Task details - Pull out the lines of the records from the line with "You are a computer-use" through the end of the records, reproducing each one verbatim. Leave the pictures out of your answer.

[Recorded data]
---

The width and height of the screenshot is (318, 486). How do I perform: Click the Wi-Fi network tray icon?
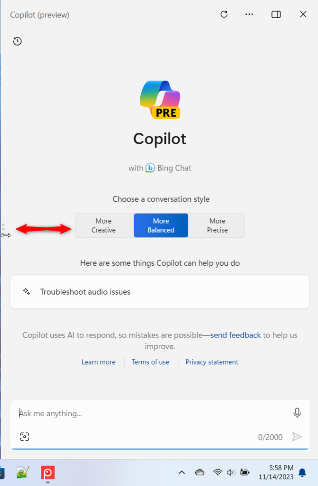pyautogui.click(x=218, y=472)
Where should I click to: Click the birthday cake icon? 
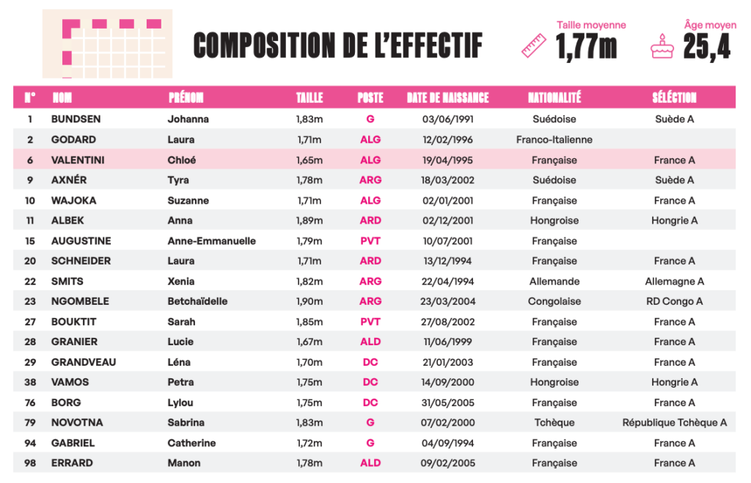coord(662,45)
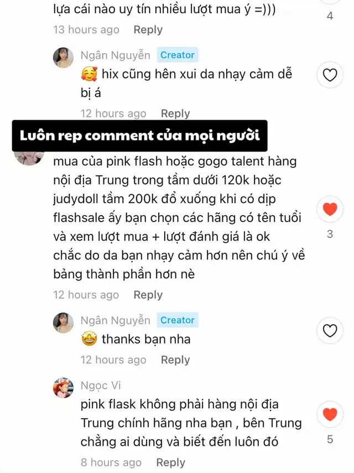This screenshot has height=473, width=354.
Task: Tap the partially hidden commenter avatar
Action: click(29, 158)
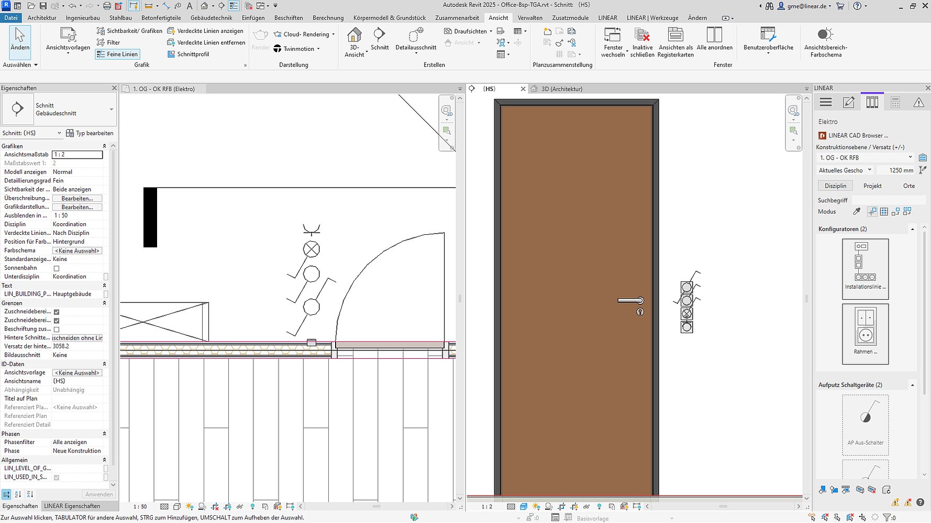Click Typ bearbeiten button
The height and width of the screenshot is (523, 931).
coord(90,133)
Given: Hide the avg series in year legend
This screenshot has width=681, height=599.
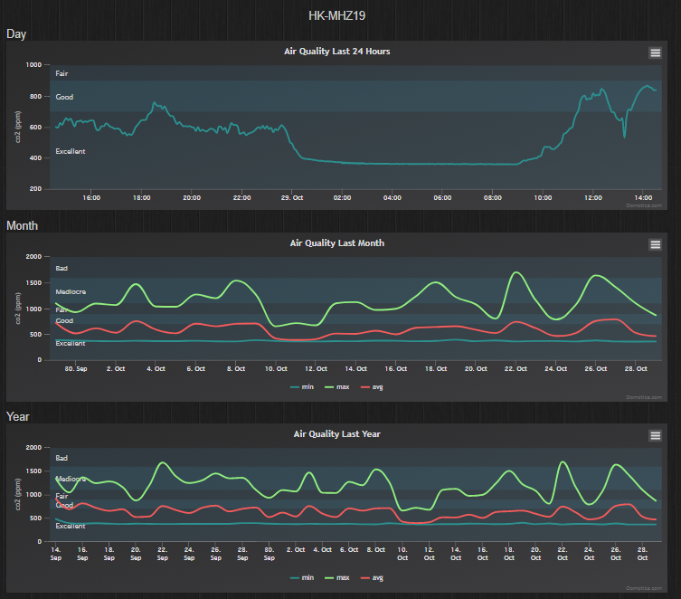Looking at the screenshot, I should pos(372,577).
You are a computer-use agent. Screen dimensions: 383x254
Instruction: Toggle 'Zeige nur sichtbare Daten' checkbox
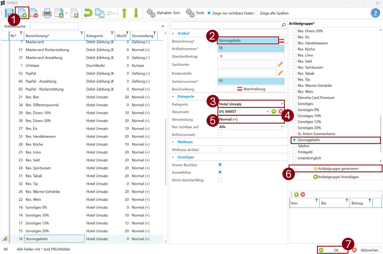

---

Output -
You are a computer-use agent. Screen dimensions: 383x254
Instruction: Toggle 'Zeige nur sichtbare Daten' checkbox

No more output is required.